> _EXERCISE BRIEF_: Pictures left aside, return the lines below exactly, from the one with "Image resolution: width=1387" to the end, including both ends.
** Opening RECORDS block **
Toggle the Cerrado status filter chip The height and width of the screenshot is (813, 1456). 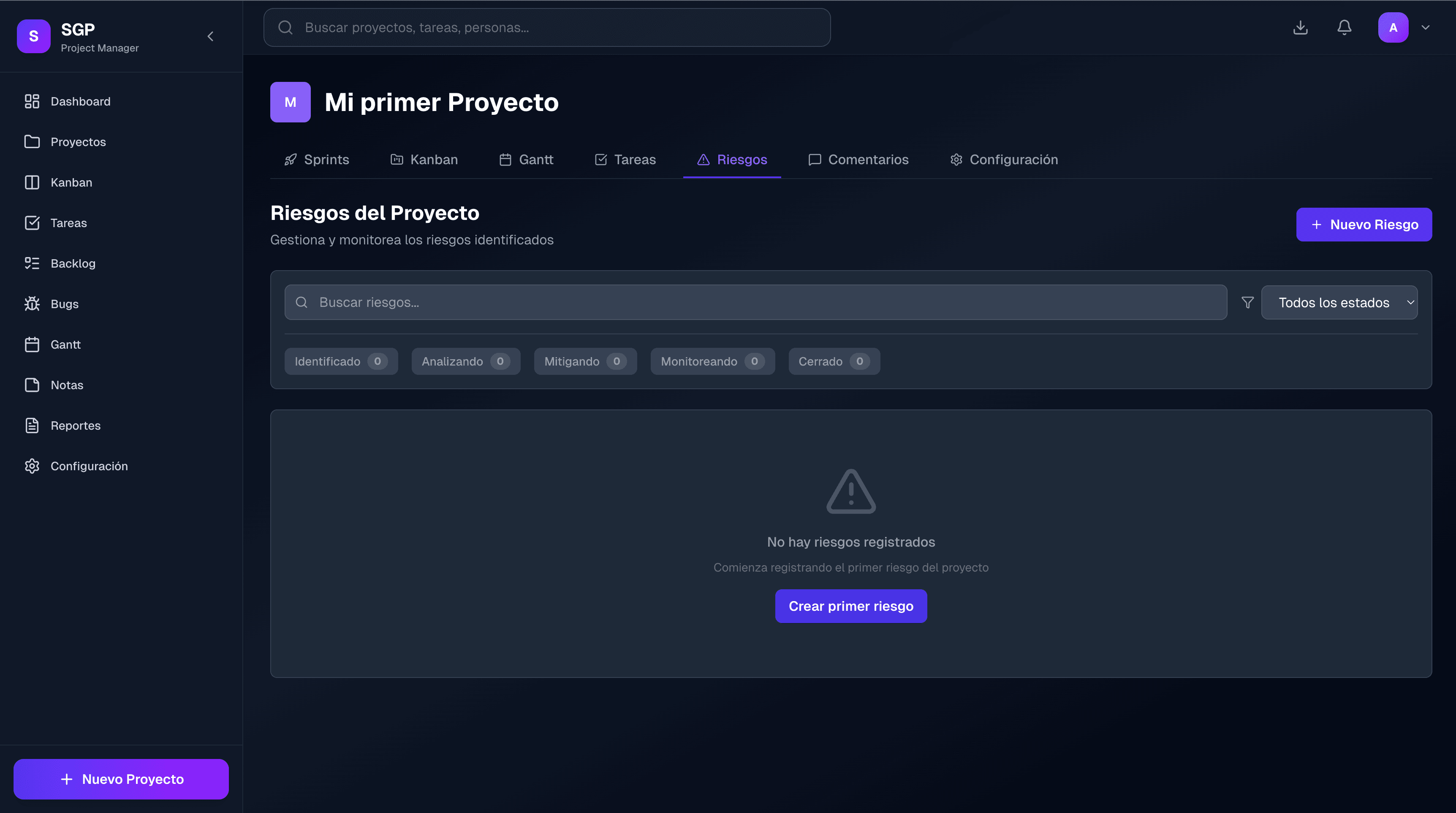click(x=834, y=361)
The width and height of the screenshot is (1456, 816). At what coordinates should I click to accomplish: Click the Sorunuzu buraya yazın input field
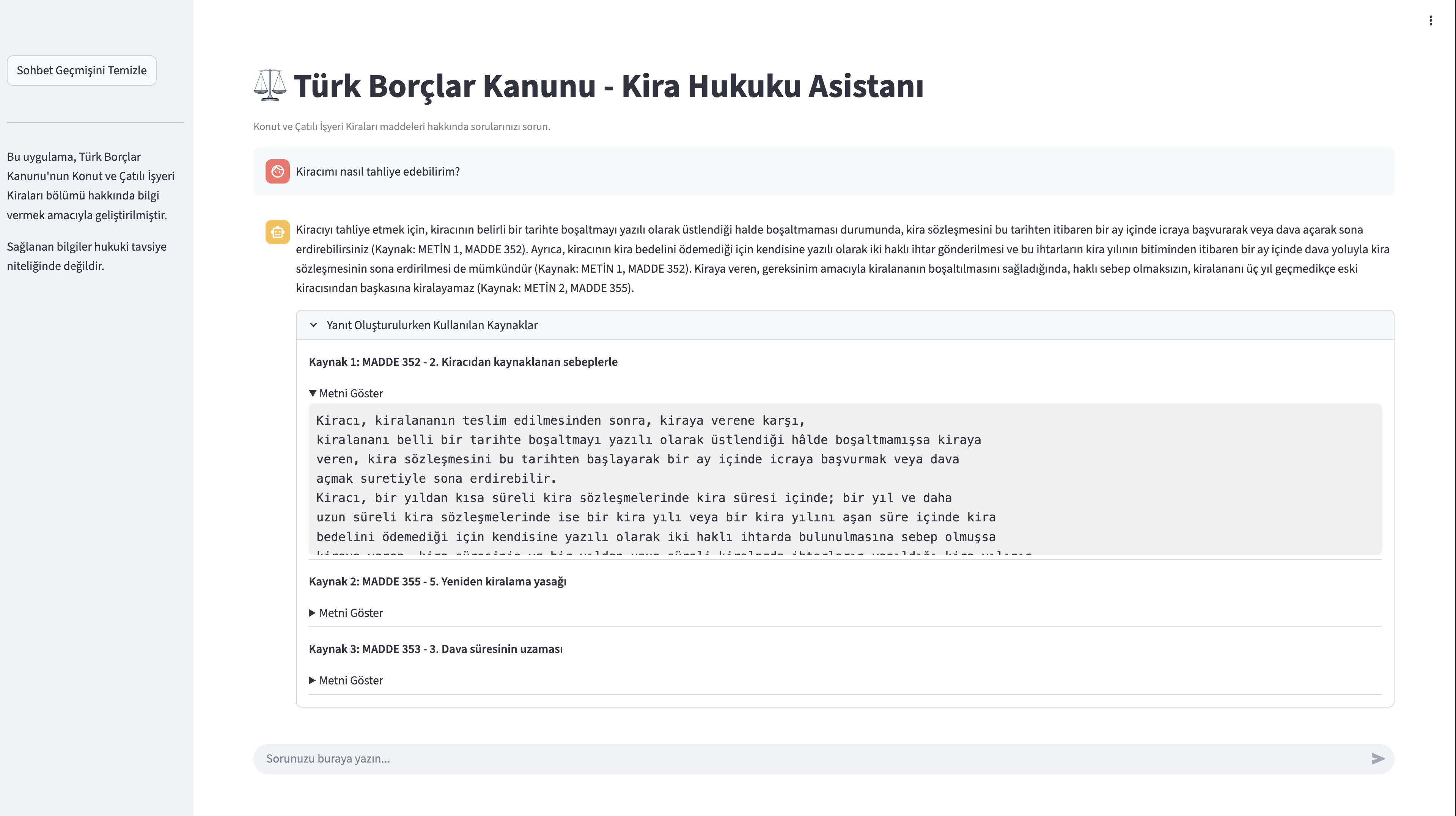[678, 758]
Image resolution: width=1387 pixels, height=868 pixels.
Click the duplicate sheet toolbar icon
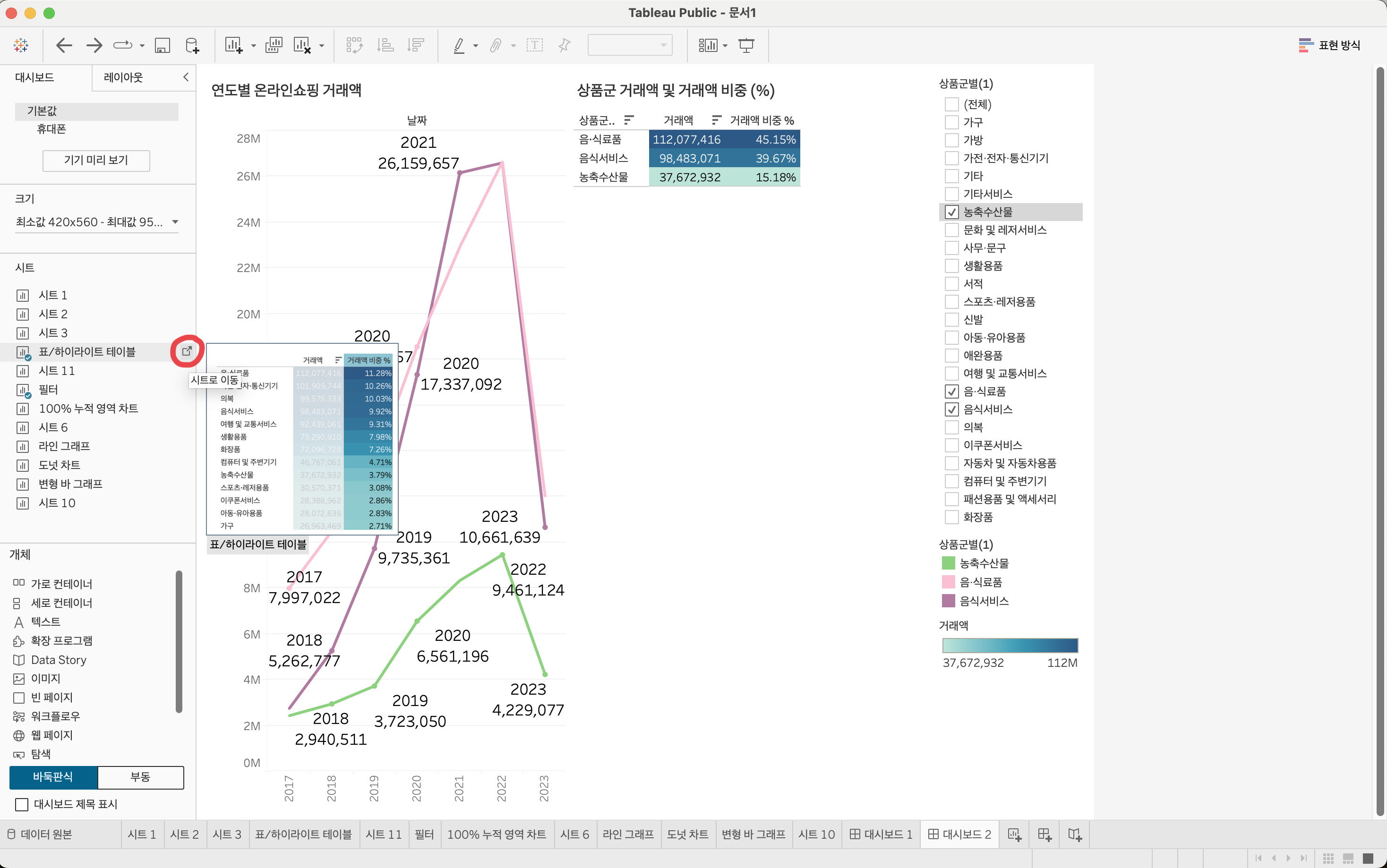(274, 45)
** Closing RECORDS block **
> _RESPONSE_:
Image resolution: width=1387 pixels, height=868 pixels.
Click the duplicate sheet toolbar icon
(274, 45)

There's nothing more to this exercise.